| Aufgabe 1 |
Gib aus den Datensätzen die Zeilen als nummerierte Liste aus: Fang bei der Zeile an, die "Viewport: 981px width, 605px" enthält, und hör nach der Zeile auf, die "pos(1460,29)" enthält. Beide Zeilen gehören dazu, Leerzeilen lässt du weg.

| Textabschnitt |
******

Alle USB Ports sind im Bios aktiviert und funktionieren auch, z.B. mit meiner Digitalkamera oder mit USB Sticks.
Drucker ist auch als Standard Drucker angemeldet aber Druckaufträge kommen anscheinend nicht an.
Windows XP dürfte doch eigentlich kein Problem darstellen, oder?
Installation auf einem Samsung Laptop mit Windows 7 lief wie geschmiert und drucken ging auch sofort.
USB Kabel (1,8 m) ist neu.

Was also tun???


----------



## utacat (17. Mai 2010)

Win 7 erkennt automatisch angeschlossene Geräte und installiert passende(Standard) Treiber.

Hab mal was gegoogelt. Weiter unten ist eine Hilfe für Drucker hinzufügen.
Windows: Drucken - Ecdlwiki

Ich hoffe du hast XP Sp3.

Gruß utacat

P.S. Entferne mal deinen Drucker beende Window und starte mal neu mit eingeschaltetem Drucker.( Start/Einstellungen -Ordner Drucker und Faxgeräte)


----------



## zwilling72 (17. Mai 2010)

Ja, SP3 ist drauf.


----------



## zwilling72 (17. Mai 2010)

Habe alles gemacht wie beschrieben (hatte diese Variante auch schon mal vorher ausprobiert) aber ohne Erfolg.
Drucker antwortet nicht, Status kann nicht angezeigt werden, Tintenstand wird nicht angezeigt,....


----------



## utacat (17. Mai 2010)

Auch schon andere USB Ports ausprobiert?

Dann bleibt nur die Serviceseite.
Herstellerinformationen

Gruß utacat


----------



## zwilling72 (17. Mai 2010)

******

| Die Datensätze |
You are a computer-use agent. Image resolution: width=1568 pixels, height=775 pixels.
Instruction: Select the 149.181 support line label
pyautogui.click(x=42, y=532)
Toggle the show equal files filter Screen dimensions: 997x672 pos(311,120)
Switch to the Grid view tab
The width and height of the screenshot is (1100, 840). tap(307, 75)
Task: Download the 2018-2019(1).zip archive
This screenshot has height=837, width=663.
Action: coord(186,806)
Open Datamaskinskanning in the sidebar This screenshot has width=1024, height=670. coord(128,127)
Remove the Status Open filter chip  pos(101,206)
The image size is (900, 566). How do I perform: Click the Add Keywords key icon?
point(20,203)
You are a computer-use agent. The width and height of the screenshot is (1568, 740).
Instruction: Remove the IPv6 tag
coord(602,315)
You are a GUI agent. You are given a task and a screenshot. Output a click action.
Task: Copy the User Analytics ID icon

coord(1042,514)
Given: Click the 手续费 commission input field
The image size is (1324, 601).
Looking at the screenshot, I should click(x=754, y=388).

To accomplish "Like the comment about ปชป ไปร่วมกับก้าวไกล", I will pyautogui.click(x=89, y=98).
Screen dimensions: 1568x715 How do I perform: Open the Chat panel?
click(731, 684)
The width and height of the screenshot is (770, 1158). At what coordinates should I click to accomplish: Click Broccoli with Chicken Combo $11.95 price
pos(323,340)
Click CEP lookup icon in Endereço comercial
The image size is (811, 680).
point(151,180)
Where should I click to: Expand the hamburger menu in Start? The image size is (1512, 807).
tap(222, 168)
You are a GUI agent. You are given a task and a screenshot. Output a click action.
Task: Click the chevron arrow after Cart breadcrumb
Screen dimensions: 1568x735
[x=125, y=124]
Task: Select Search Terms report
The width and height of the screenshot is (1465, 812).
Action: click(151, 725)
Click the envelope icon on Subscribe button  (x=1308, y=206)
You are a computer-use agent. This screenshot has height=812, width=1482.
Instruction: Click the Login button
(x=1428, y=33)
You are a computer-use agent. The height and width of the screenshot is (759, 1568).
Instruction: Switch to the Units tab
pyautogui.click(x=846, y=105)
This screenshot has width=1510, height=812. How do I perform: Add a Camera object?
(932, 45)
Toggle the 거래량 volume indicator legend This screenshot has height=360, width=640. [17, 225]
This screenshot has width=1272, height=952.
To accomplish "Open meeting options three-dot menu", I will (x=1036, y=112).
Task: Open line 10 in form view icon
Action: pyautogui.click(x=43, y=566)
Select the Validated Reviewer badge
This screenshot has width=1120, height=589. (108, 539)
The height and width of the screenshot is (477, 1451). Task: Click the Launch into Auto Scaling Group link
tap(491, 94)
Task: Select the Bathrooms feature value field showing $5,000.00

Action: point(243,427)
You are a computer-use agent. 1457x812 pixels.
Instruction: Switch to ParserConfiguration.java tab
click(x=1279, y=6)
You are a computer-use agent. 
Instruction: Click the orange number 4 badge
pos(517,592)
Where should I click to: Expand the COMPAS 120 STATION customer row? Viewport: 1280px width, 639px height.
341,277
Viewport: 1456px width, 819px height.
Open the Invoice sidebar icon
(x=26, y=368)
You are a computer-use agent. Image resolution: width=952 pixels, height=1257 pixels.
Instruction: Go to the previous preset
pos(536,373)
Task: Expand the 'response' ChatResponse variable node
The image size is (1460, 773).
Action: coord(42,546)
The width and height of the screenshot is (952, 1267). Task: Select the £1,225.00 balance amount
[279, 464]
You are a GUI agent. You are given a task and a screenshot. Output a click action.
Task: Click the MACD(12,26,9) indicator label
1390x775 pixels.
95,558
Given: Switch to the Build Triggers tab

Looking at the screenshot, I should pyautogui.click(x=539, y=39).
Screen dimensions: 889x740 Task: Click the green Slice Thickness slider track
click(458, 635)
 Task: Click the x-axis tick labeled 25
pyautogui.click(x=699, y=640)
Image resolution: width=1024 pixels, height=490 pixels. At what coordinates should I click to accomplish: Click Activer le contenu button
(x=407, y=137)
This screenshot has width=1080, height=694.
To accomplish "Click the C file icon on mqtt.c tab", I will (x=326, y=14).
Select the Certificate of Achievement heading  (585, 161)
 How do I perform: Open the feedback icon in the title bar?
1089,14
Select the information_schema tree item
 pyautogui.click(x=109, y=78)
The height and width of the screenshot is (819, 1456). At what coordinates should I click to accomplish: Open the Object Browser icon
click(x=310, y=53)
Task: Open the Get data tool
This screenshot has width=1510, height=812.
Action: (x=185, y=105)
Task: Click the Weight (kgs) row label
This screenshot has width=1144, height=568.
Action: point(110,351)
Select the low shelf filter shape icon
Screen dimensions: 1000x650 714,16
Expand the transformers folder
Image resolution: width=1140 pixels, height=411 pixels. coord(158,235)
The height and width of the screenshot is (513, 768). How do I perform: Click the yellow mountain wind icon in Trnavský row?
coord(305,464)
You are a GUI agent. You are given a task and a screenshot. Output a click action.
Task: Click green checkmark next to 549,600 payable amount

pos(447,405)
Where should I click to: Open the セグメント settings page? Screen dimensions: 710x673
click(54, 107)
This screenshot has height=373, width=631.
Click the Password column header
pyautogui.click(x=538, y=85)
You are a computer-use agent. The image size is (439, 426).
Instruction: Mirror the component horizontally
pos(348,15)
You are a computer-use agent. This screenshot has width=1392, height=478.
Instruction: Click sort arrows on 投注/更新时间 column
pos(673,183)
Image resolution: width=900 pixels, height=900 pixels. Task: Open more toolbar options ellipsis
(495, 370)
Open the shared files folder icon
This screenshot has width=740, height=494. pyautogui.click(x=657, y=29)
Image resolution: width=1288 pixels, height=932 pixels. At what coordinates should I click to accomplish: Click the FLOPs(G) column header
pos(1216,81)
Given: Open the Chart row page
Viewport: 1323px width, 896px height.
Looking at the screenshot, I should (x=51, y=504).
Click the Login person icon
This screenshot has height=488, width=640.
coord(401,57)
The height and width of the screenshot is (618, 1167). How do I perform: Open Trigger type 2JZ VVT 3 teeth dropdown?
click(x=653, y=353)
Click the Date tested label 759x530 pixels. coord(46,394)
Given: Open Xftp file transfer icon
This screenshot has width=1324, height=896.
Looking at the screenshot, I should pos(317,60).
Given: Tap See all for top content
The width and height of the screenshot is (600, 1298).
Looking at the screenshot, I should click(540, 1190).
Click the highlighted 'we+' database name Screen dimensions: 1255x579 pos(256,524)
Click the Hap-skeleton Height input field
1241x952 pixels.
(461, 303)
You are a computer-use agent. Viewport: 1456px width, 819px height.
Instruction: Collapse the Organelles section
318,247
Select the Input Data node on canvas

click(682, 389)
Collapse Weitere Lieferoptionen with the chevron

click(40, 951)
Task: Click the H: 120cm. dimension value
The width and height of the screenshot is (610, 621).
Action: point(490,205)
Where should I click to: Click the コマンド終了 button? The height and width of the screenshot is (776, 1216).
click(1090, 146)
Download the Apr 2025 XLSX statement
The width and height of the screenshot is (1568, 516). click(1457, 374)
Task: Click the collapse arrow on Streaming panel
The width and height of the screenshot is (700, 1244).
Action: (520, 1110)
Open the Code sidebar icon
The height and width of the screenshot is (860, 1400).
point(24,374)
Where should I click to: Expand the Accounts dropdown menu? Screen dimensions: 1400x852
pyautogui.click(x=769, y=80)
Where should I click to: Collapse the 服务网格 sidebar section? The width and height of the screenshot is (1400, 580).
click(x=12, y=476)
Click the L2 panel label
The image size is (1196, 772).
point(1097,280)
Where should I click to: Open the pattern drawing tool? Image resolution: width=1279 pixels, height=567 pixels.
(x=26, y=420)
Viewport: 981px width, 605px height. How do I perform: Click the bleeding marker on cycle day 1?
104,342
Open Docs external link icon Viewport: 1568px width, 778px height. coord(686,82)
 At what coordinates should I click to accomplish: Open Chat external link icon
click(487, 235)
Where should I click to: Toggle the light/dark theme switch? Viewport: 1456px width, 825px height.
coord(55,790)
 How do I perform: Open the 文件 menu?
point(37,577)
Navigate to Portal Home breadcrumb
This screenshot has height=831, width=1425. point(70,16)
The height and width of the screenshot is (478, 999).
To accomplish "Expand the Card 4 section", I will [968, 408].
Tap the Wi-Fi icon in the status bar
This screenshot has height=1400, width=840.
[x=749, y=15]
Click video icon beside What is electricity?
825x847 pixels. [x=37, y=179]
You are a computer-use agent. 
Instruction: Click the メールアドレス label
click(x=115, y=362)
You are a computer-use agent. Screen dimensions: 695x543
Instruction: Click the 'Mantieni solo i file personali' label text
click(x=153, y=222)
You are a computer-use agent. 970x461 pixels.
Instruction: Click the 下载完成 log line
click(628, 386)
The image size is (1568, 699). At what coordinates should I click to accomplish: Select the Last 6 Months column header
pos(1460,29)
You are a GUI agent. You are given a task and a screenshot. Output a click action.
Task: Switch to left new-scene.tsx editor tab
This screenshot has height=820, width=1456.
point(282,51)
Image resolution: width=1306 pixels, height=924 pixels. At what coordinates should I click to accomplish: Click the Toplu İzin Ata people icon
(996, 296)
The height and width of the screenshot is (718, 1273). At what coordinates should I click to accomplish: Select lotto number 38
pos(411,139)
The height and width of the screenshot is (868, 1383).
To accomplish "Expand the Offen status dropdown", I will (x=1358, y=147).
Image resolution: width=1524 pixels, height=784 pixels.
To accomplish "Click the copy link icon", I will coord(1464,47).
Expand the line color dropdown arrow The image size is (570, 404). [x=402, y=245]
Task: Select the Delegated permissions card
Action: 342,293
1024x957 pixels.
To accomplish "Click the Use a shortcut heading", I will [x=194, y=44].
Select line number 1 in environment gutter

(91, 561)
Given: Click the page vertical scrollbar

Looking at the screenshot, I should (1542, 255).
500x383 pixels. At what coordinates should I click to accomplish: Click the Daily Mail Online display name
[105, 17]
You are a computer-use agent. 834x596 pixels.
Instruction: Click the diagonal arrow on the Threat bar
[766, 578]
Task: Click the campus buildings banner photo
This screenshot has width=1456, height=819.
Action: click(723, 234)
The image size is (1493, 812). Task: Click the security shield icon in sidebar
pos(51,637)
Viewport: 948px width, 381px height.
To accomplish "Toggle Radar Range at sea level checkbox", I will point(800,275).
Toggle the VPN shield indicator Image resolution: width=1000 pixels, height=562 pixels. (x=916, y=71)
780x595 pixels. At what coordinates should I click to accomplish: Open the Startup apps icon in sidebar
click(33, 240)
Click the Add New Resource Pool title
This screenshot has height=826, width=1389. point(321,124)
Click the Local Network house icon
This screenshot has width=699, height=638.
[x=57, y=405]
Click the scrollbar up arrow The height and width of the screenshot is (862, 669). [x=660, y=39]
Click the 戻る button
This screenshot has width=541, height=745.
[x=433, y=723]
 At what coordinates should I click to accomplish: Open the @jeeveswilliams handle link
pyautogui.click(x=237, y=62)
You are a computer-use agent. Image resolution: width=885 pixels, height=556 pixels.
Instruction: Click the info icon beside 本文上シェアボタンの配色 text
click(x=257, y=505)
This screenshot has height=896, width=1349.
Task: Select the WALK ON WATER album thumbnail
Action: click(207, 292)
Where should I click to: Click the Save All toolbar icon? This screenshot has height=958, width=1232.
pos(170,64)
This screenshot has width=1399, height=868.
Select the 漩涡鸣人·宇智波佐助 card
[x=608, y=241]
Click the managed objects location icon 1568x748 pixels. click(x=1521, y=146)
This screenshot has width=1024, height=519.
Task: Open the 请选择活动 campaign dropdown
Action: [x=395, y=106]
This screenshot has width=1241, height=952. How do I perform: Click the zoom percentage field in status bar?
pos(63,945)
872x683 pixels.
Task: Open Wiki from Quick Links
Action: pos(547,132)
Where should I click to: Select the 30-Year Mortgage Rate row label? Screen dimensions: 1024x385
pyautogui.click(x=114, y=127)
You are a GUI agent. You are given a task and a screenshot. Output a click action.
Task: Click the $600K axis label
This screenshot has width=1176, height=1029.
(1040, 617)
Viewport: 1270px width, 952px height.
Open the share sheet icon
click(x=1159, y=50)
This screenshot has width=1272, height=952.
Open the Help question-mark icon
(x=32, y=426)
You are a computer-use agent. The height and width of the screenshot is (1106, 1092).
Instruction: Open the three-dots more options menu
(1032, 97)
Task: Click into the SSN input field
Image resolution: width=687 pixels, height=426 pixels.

******

| Aufgabe 2 |
Wiederhole den ganzen Forumsverlauf zum Druckerproblem unverändert.

| Vollständige Ausgabe 1 |
1. Viewport: 981px width, 605px height. How do I perform: Click the bleeding marker on cycle day 1?
2. 104,342
3. Open Docs external link icon Viewport: 1568px width, 778px height. coord(686,82)
4.  At what coordinates should I click to accomplish: Open Chat external link icon
5. click(487, 235)
6. Where should I click to: Toggle the light/dark theme switch? Viewport: 1456px width, 825px height.
7. coord(55,790)
8.  How do I perform: Open the 文件 menu?
9. point(37,577)
10. Navigate to Portal Home breadcrumb
11. This screenshot has height=831, width=1425. point(70,16)
12. The height and width of the screenshot is (478, 999).
13. To accomplish "Expand the Card 4 section", I will [968, 408].
14. Tap the Wi-Fi icon in the status bar
15. This screenshot has height=1400, width=840.
16. [x=749, y=15]
17. Click video icon beside What is electricity?
18. 825x847 pixels. [x=37, y=179]
19. You are a computer-use agent. 
20. Instruction: Click the メールアドレス label
21. click(x=115, y=362)
22. You are a computer-use agent. Screen dimensions: 695x543
23. Instruction: Click the 'Mantieni solo i file personali' label text
24. click(x=153, y=222)
25. You are a computer-use agent. 970x461 pixels.
26. Instruction: Click the 下载完成 log line
27. click(628, 386)
28. The image size is (1568, 699). At what coordinates should I click to accomplish: Select the Last 6 Months column header
29. pos(1460,29)

| Vollständige Ausgabe 2 |
Alle USB Ports sind im Bios aktiviert und funktionieren auch, z.B. mit meiner Digitalkamera oder mit USB Sticks.
Drucker ist auch als Standard Drucker angemeldet aber Druckaufträge kommen anscheinend nicht an.
Windows XP dürfte doch eigentlich kein Problem darstellen, oder?
Installation auf einem Samsung Laptop mit Windows 7 lief wie geschmiert und drucken ging auch sofort.
USB Kabel (1,8 m) ist neu.

Was also tun???


----------



## utacat (17. Mai 2010)

Win 7 erkennt automatisch angeschlossene Geräte und installiert passende(Standard) Treiber.

Hab mal was gegoogelt. Weiter unten ist eine Hilfe für Drucker hinzufügen.
Windows: Drucken - Ecdlwiki

Ich hoffe du hast XP Sp3.

Gruß utacat

P.S. Entferne mal deinen Drucker beende Window und starte mal neu mit eingeschaltetem Drucker.( Start/Einstellungen -Ordner Drucker und Faxgeräte)


----------



## zwilling72 (17. Mai 2010)

Ja, SP3 ist drauf.


----------



## zwilling72 (17. Mai 2010)

Habe alles gemacht wie beschrieben (hatte diese Variante auch schon mal vorher ausprobiert) aber ohne Erfolg.
Drucker antwortet nicht, Status kann nicht angezeigt werden, Tintenstand wird nicht angezeigt,....


----------



## utacat (17. Mai 2010)

Auch schon andere USB Ports ausprobiert?

Dann bleibt nur die Serviceseite.
Herstellerinformationen

Gruß utacat


----------



## zwilling72 (17. Mai 2010)